In 1930, the name of the museum was changed to the Rochester Museum of Arts and Sciences.

W. Stephen Thomas, a trained museum professional from Philadelphia's Academy of Natural Sciences, succeeded Parker as museum director in 1945. Under his leadership, the museum saw the creation of state-of-the-art dioramas and growth of collections in history, technology, natural science, archaeology, and anthropology. Among the exhibits Thomas oversaw was a "pipe organ panorama" in the spring of 1955 that was visited by over 10,000 people.

Ian C. McLennan, former director of the Queen Elizabeth Planetarium in Edmonton, Alberta, Canada, was appointed as director of the creation of a planetarium in 1965 and followed Thomas as RMSC Executive Director from 1968 to 1972. 1968 saw the name of the museum change to its current title, the Rochester Museum & Science Center.

Richard C. Shultz took over as director from 1973 to 1996, and he oversaw the construction of the 400-set Eisenhart Auditorium and the Gannett School classroom building. He also established the Cumming Nature Center. Three capital campaigns provided the funding for the Elaine Wilson Hall in the museum, the giant-screen film system in the Strasenburgh Planetarium, improvements in collection storage and laboratories, and an increase in the endowment fund.

RMSC President Kate Bennett took the helm in 1996. Under her presidency, partnership projects with Monroe Boces 1 brought the Challenger Learning Center at the Strasenburgh Planetarium and the Bathysphere Underwater Biological Laboratory in the museum.

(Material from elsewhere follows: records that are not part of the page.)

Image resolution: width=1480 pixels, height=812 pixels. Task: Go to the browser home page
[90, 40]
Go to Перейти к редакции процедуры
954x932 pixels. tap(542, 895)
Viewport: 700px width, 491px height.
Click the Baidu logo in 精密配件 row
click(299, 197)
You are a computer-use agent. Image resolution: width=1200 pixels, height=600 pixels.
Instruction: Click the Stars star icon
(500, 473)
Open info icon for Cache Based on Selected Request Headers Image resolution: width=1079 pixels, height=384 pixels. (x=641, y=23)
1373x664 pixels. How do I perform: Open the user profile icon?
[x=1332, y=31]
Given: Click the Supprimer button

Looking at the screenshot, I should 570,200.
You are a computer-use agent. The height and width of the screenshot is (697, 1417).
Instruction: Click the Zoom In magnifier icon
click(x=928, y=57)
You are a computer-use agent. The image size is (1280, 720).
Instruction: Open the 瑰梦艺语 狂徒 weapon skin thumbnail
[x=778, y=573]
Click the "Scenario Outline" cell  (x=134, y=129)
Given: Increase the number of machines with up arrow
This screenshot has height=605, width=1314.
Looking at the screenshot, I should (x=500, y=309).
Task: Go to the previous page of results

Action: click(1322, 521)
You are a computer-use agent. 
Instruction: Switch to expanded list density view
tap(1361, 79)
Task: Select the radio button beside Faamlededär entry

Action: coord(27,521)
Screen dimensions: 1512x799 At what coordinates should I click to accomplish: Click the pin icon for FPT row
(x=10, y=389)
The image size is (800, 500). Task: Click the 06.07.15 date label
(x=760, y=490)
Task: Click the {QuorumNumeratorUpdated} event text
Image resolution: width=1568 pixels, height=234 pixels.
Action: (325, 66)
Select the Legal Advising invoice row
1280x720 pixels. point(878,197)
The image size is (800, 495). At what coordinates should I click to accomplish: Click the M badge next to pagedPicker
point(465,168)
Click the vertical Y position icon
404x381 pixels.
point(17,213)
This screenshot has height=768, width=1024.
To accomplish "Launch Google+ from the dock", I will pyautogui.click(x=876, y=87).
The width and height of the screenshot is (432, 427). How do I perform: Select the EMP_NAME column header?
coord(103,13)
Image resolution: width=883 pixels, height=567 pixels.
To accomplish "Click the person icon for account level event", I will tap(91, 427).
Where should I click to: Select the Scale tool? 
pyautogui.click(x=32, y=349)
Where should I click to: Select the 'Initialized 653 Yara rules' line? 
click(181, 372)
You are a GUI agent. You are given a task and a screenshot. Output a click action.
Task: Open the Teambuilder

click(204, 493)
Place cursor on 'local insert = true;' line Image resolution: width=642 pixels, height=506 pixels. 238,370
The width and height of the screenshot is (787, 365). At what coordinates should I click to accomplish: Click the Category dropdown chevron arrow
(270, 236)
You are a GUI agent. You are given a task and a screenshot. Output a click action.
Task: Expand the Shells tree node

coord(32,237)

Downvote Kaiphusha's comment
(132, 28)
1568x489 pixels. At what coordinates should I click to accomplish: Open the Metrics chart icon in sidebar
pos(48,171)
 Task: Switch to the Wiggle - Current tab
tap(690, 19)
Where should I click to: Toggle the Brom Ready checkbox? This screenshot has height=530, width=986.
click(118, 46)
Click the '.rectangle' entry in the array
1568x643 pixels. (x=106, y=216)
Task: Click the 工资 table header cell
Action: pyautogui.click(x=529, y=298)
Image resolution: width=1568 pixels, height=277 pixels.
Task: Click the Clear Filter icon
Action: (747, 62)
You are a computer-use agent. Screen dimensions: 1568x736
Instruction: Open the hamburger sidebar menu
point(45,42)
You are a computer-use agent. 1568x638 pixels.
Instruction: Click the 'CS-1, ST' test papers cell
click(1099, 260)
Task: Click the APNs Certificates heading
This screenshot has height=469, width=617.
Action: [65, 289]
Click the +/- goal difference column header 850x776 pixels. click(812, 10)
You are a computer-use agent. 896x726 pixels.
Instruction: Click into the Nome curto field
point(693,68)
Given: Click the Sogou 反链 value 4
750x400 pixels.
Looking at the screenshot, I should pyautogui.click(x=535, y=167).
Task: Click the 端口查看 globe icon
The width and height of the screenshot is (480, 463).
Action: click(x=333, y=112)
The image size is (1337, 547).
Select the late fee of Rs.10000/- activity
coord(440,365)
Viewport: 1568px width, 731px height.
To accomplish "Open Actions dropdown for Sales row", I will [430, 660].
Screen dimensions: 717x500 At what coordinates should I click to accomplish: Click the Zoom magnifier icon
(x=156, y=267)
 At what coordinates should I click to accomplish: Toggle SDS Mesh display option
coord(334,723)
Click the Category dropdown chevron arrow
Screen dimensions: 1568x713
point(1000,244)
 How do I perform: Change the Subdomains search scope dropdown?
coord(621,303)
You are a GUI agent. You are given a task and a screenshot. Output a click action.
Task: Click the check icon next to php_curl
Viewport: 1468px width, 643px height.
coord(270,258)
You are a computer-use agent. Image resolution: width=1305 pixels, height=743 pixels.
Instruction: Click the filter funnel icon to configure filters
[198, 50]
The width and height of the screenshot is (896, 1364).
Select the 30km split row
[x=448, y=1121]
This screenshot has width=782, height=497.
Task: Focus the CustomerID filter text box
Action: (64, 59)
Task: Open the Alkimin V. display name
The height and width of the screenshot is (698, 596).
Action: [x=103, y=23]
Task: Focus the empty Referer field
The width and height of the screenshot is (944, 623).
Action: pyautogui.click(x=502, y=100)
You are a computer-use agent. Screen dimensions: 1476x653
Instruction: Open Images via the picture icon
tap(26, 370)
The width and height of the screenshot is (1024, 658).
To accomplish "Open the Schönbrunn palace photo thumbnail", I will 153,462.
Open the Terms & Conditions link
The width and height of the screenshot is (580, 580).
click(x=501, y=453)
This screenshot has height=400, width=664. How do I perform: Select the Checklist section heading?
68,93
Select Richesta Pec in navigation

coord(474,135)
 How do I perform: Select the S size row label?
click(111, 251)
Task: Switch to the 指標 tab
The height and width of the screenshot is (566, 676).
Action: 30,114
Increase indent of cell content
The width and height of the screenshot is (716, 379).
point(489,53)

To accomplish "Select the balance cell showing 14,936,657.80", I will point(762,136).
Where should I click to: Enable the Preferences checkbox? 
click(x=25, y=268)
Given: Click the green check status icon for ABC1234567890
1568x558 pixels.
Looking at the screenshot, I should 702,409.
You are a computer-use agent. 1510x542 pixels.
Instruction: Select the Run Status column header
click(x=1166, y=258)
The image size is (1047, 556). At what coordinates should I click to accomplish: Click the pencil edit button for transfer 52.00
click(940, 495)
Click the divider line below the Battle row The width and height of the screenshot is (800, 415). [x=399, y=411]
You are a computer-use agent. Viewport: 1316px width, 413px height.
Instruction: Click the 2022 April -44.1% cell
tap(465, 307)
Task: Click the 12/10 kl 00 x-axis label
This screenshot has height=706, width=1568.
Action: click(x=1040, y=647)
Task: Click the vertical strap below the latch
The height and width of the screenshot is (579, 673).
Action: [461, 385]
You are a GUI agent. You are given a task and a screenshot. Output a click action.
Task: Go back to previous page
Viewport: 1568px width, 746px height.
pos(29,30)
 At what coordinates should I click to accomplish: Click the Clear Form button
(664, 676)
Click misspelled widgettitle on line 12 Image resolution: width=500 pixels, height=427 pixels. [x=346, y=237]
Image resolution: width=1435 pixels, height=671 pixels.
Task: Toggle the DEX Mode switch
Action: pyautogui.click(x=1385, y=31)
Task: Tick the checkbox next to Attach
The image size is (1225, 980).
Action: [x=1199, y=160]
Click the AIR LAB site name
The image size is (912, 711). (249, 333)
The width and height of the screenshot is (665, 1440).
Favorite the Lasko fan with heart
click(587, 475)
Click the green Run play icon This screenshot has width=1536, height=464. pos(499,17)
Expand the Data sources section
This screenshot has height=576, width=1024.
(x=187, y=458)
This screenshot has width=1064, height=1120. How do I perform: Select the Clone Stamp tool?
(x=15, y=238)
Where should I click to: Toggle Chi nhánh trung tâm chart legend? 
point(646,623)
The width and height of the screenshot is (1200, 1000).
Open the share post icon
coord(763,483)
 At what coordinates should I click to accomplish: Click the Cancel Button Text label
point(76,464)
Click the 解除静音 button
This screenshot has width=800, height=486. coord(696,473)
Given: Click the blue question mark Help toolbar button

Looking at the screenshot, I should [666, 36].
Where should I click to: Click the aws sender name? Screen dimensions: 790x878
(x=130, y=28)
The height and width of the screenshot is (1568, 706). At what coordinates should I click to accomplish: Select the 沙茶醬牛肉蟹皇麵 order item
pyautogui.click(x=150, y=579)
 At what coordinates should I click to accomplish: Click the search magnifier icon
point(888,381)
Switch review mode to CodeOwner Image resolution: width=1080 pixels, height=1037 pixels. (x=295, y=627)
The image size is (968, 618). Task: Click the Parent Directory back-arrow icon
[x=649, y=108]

The Genesee Community Charter School opened on the RMSC campus in 2001. The museum continues to create new galleries and new learning experiences for visitors. Bennet retired in 2018.

In late 2018, Hillary Olson, a native of the Rochester area, became the 7th President and CEO of the RMSC. Olson has a rich museum and planetarium background and has worked at the Franklin Institute Science Museum, the Milwaukee Public Museum and the Griffith Observatory and Planetarium.

The museum had a four-day festival for the solar eclipse of April 8, 2024 but the day was cloudy.

== Strasenburgh Planetarium ==
The Strasenburgh Planetarium, owned by RMSC, is located next to the museum. Open since 1968, the planetarium features star shows, giant-screen films and laser light shows under a four-story dome.

== Cumming Nature Center ==
The Cumming Nature Center, also owned by RMSC, is a 900-acre nature preserve near Naples, New York, dedicated to environmental education. It has over six miles of trails and offers educational programs and service opportunities.